/Uber-Data-Analysis

Uber Data Analysis using R

Primary LanguageR

Uber Data Analysis using R

  • With over 118 million users, 5 million drivers, and 6.3 billion trips with 17.4 million trips completed per day - Uber is the company behind the data for moving people and making deliveries hassle-free.

  • How are drivers assigned to riders cost-efficiently, and how is dynamic pricing leveraged to balance supply and demand?

  • Thanks to the large volumes of data Uber collects and the fantastic team that handles Uber Data Analysis using Machine Learning tools and frameworks.

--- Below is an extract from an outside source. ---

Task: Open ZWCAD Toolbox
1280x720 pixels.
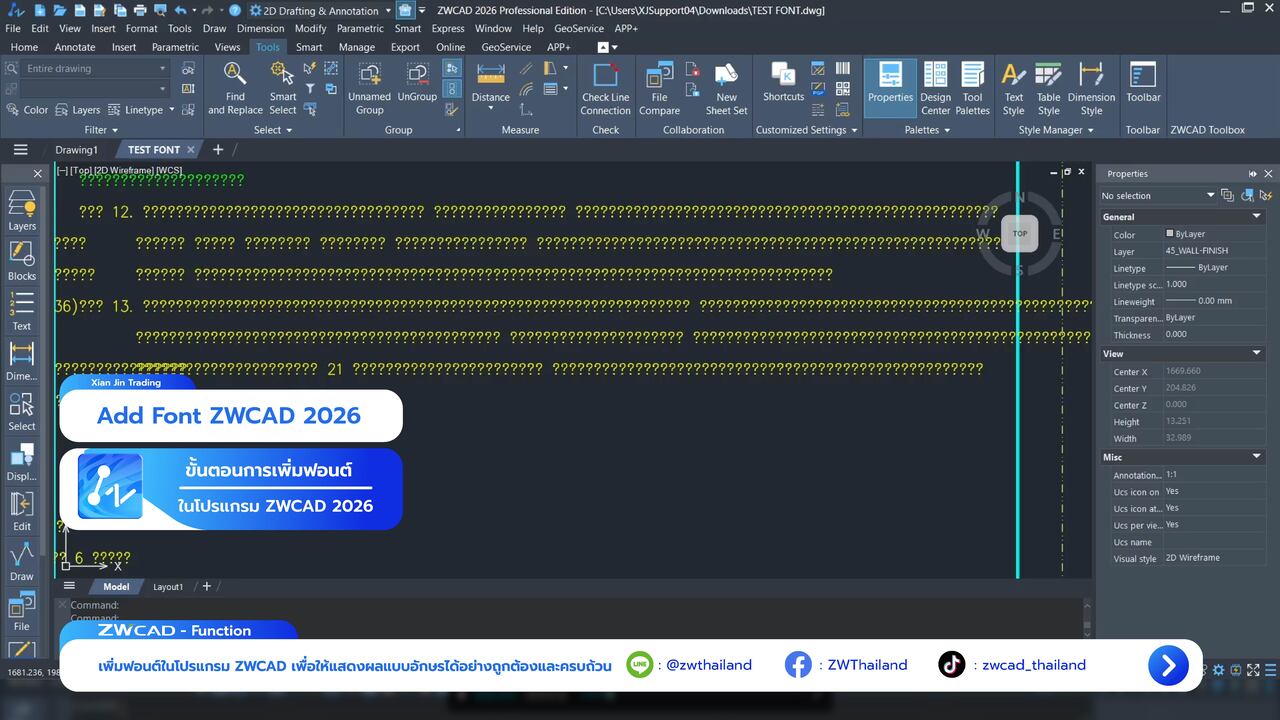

  • If you’re curious to learn more about how data analysis is done at Uber to ensure positive experiences for riders while making the ride profitable for the company - Get your hands dirty working with the Uber dataset to gain in-depth insights.

  • Data storytelling is an important component of Machine Learning through which companies are able to understand the background of various operations.

  • With the help of visualization, companies can avail the benefit of understanding complex data and gaining insights that would help them to craft decisions.

  • This is more of a data visualization project that will guide you towards using the ggplot2 library for understanding the data and for developing an intuition for understanding the customers who avail the trips.

  • In this data analysis, we analyze Uber data from 1th April 2014 to 30th September 2014.

  • The goal of this project is to learn visualizations in R.

  • Dataset: Kaggle

We will import the essential packages that we will use in this uber data analysis project:

ggplot2

This is the backbone of this project. ggplot2 is the most popular data visualization library that is most widely used for creating aesthetic visualization plots.

ggthemes

This is more of an add-on to our main ggplot2 library. With this, we can create better create extra themes and scales with the mainstream ggplot2 package.

lubridate

Our dataset involves various time frames. In order to understand our data in separate time categories, we will make use of the lubridate package.

dplyr

This package is the lingua franca of data manipulation in R.

tidyr

This package will help you to tidy your data. The basic principle of tidyr is to tidy the columns where each variable is present in a column, each observation is represented by a row and each value depicts a cell.

DT

With the help of this package, we will be able to interface with the JavaScript Library called – Datatables.

scales

With the help of graphical scales, we can automatically map the data to the correct scales with well-placed axes and legends.